Wonky Muse
Wonky Muse

July 6, 2004

Fahrenheit 9/11

We got to the theater thirty minutes before showtime and a long line was already snaking in front of the entrance for Fahrenheit 9/11. I scanned the faces around me. It was a big crowd that crossed all divides: young and old, white and non-white, male and female.
The anticipation was palpable. As soon as we got in and settled in our seats someone exclaimed, "GIVE US SOME TRUTH!" which was met with healthy applause.

The movie was powerful, potent. It started with the unprecedented disgrace of the 2000 elections and proceeded to September 11th and the now infamous footage of the leader of the free world, reading My Pet Goat in a classroom, looking clueless and unpresidential in those crucial early moments as the nation is plunged into mayhem.

It continued with the connection between the House of Bush and the House of Saud and how the Administration was bent on finding a link, no matter how tenuous, between Saddam Hussein and Osama Bin Laden.
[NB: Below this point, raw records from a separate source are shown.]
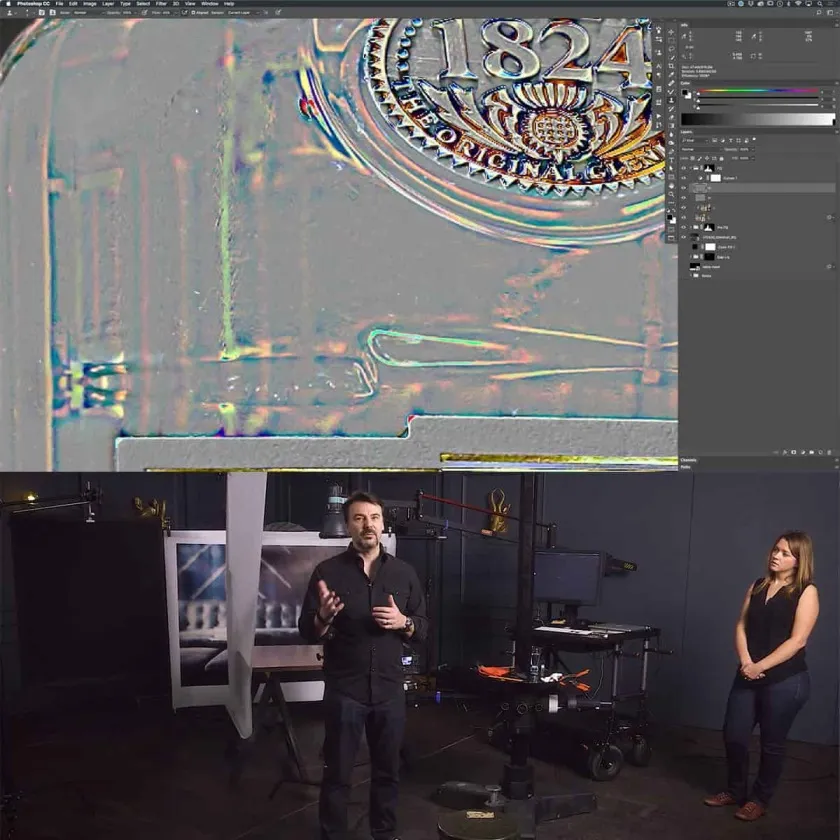Click the foreground color swatch in toolbar
840x840 pixels.
click(670, 218)
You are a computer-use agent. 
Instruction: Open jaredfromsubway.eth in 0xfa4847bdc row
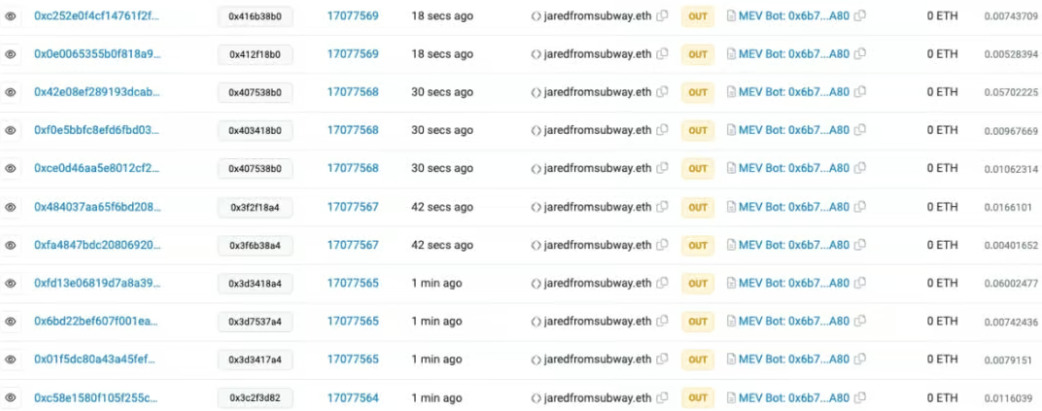(597, 245)
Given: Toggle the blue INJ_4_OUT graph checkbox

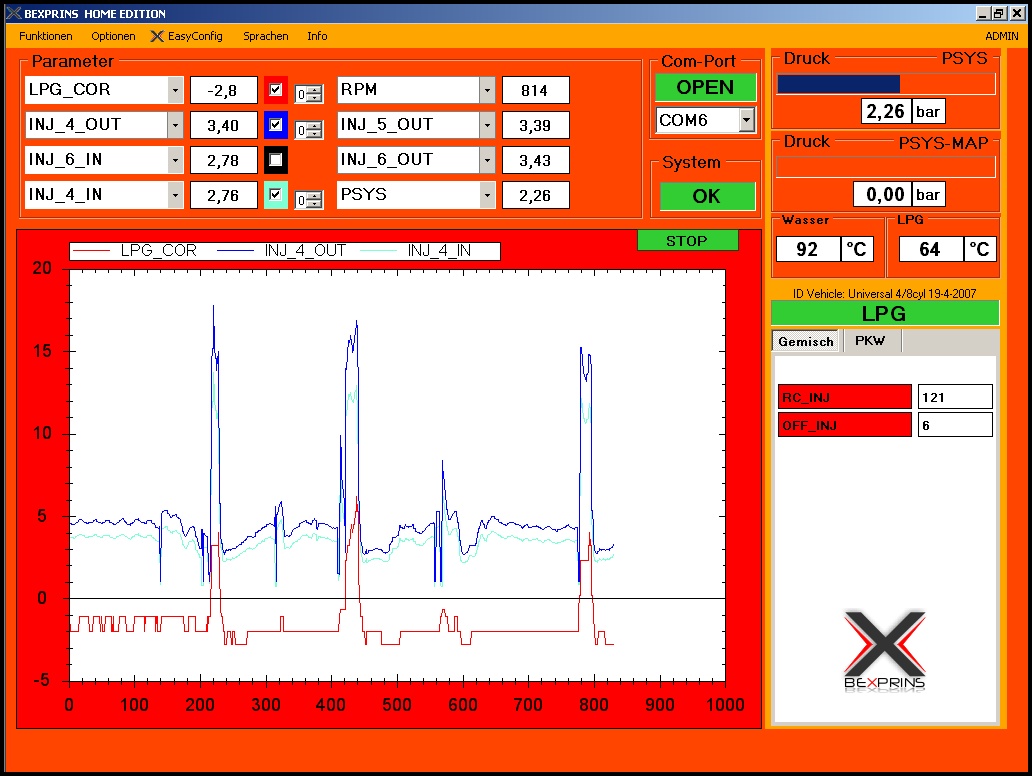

The movie's most powerful moments focused on the war and the high price it exacts in terms of freedom and lives. It documented the pain of Lila Lipscomb, a mother and patriot from Michael Moore's native town of Flint, Michigan whose soldier son was killed in Iraq.

Fahrenheit 9/11 was typical of Moore's work, the disturbing scenes mixed with his trademark antics and sardonic humor. Yet it is a more effective and damning film than his previous efforts Roger & Me and Bowling for Columbine. Though it didn't tell me anything I don't already know, it was still vexing to see it all laid out in plain view. As Marigold would say, "If you're not angry, you're not paying attention".

Critics charge that his film is not a documentary but propaganda, and I say so what? Moore is an avowed provocateur who doesn't deny that his motive is to unseat George W. Bush in November. And if this is propaganda, what should we call the deliberate disinformation by an Administration that manipulated our fears and took us to war on nothing more than circumstantial evidence? What about the half-baked truths delivered by a complacent media which is nothing more than a mouthpiece?

The movie will make you question the rationale presented for war, and will make you realize that we should not surrender our ability to think. The only way to know the truth is by seeking it ourselves and continuously challenging the validity of the information before us. Our future as a democracy depends on it.

On this Independence Day, I leave you with this quote from Michael Moore:

"They [our soldiers] serve so that we don't have to. The offer to give up their lives so that we can be free. It is, remarkably, their gift us. And all they ask for in return is that we never send them into harm's way unless it is absolutely necessary."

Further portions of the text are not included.